It was a phone interview, and the email confirmation said that the search committee would call between 8:00 am and 10:00 am CST. (“AM”—that’s the morning, right?) So I got up in the morning and got my job materials all ready to reference, and I waited…and waited. No call at 8:01 am, not at 8:30 am…9:00, 9:25, 10:00…no call at all! At 11:00 I sent them a polite email: “Perhaps you lost my phone number”…Still no call. In mid-afternoon I called the school and got voice mail.
Late afternoon I went to my class at the prison, and when I got out, just before 8:00 pm, I got into my car and headed home. As I was driving through the gate, at just after 8:00 pm, my phone rang. Yeah, right.
But all that’s background, and only moderately weird. They were mixed up about the time. Very mixed up. Or crazy. I guess it happens.

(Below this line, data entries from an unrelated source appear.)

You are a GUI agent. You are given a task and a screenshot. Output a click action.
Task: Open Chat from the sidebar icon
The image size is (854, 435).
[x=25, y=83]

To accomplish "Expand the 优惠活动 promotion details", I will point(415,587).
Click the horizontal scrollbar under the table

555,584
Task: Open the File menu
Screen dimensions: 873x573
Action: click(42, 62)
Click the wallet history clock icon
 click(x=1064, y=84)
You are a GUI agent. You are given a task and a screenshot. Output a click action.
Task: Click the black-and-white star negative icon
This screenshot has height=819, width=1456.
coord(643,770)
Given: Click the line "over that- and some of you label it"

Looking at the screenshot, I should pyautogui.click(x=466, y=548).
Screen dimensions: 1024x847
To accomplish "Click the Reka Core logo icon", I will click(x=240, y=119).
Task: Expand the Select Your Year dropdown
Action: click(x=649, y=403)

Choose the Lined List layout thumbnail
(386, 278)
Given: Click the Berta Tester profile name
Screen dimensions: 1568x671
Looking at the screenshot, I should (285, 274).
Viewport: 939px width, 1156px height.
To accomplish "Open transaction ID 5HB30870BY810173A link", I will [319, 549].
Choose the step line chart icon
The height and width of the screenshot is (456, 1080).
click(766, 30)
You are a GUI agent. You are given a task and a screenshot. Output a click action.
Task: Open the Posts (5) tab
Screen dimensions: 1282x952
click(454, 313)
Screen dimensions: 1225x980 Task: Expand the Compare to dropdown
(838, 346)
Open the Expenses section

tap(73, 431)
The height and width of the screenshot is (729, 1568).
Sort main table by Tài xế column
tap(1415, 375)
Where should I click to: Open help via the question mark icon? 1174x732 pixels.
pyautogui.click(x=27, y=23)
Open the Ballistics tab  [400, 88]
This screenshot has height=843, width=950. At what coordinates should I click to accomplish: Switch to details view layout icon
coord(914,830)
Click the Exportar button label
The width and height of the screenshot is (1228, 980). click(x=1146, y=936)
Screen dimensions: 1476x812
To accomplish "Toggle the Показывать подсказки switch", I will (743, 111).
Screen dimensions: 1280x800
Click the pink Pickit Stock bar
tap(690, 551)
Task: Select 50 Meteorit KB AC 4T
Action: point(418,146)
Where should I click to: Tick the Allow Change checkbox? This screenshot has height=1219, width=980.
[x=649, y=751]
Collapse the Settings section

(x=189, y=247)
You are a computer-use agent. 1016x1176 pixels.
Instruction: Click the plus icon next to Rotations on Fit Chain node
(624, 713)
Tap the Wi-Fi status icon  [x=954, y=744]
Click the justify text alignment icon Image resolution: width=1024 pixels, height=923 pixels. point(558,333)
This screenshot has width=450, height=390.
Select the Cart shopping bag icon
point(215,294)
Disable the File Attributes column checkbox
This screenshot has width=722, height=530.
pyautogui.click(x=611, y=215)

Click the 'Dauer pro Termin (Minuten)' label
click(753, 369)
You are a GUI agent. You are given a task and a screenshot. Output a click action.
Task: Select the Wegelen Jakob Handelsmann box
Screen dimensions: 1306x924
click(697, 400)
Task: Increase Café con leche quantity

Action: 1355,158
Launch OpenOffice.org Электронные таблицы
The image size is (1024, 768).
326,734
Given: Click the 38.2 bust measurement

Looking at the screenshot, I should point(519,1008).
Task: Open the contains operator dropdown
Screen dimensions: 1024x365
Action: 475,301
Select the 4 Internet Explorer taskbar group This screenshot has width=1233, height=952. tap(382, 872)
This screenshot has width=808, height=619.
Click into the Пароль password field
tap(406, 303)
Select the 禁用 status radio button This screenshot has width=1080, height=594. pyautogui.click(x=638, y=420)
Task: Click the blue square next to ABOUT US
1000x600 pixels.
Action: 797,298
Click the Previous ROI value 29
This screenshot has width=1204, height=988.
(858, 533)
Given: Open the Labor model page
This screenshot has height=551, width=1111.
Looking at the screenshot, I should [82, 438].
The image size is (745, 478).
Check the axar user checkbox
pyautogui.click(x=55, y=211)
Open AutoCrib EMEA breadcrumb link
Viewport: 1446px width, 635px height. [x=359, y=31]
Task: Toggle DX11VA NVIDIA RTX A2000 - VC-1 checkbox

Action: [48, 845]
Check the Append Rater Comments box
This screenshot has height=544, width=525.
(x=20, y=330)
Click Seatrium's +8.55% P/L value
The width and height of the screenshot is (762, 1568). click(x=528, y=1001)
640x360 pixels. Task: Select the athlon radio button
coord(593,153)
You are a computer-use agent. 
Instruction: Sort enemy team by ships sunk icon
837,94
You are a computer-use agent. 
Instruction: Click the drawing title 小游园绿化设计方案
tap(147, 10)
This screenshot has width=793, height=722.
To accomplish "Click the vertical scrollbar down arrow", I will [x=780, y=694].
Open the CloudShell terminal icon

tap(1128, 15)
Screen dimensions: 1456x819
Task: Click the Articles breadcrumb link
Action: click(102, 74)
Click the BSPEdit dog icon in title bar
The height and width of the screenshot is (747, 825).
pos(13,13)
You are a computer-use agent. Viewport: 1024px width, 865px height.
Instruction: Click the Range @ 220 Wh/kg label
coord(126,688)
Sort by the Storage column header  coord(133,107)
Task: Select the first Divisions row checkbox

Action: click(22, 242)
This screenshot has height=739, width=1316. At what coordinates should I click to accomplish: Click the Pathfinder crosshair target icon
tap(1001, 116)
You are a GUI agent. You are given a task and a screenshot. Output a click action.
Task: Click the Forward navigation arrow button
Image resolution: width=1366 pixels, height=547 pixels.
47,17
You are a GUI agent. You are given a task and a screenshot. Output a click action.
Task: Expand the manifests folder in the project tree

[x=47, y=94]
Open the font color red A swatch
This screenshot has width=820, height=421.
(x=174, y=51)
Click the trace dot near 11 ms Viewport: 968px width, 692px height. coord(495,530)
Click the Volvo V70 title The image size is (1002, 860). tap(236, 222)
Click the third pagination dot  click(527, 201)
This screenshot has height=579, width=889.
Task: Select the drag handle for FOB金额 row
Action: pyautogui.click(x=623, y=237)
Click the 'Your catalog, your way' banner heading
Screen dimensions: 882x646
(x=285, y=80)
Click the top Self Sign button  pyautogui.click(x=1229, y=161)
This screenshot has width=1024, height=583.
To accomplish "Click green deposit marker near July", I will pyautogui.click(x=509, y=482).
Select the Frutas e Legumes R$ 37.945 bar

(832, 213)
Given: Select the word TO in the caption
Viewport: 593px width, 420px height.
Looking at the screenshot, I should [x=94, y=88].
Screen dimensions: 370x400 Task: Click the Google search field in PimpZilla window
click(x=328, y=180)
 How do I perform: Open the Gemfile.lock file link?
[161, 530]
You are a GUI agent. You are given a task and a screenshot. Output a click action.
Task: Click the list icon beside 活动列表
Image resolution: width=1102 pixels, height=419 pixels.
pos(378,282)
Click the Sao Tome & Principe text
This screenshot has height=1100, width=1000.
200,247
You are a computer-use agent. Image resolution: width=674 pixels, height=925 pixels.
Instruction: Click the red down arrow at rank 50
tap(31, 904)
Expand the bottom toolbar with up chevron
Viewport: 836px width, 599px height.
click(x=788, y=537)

So I pulled over in front of the prison and talked to the two members of the committee. They asked basic interview questions—about my dissertation, about how I teach composition, about my writing, about my work at Callaloo.
Then one of the interviewers asked, “So, tell me, how do you know when your students are learning?”
I talked about assessment, about the rubric I put together for creative writing…I don’t know, I talked about…learning things.
When I finished the other interviewer asked something or other, and I answered.
Then the earlier one asked, “I want to go back to my previous question. How do you know when your students are learning? I mean, how do you really know?”
I was parked in front of a prison in the dark. Cars were going down the street. Headlights flashing in my eyes. This is the weird part. Much of my writing is based on the idea that people are very mysterious—that you never know what’s going on with another individual, you never know what’s going on in their mind or in their heart. Never! Yet here was that question challenging that idea—I was being asked how I knew something perhaps essentially unknowable. I found that really…weird. I had a strange image of hanging around a dorm room with a bunch of stoners: “Dude, how do you REALLY know if somebody knows something? I mean, REALLY?”
I started to say something—then I stopped, and started to say something else. Then I was silent for a second. Then at last I was honest: “Uh…I guess I don’t know.”
I didn’t get the job, of course. (A sad loss for that department, since I’m a damn good English teacher).
But—after I gave it some thought over the next few days, I had an esprit de l’escalier moment, and I figured out what I should have answered.
How do I know when my students are learning?
I know when I see them change.
I know when I see them think.
I know when I see them put into practice the concepts we’ve covered over the course of the semester.
I know when ideas become action.
The Young Scholars I taught this semester at A&M reached this level over the past couple of weeks. It was remarkable to watch—and fun, and moving. They led discussions, they gave presentations, they turned in outstanding writing. They changed. They learned—we all did.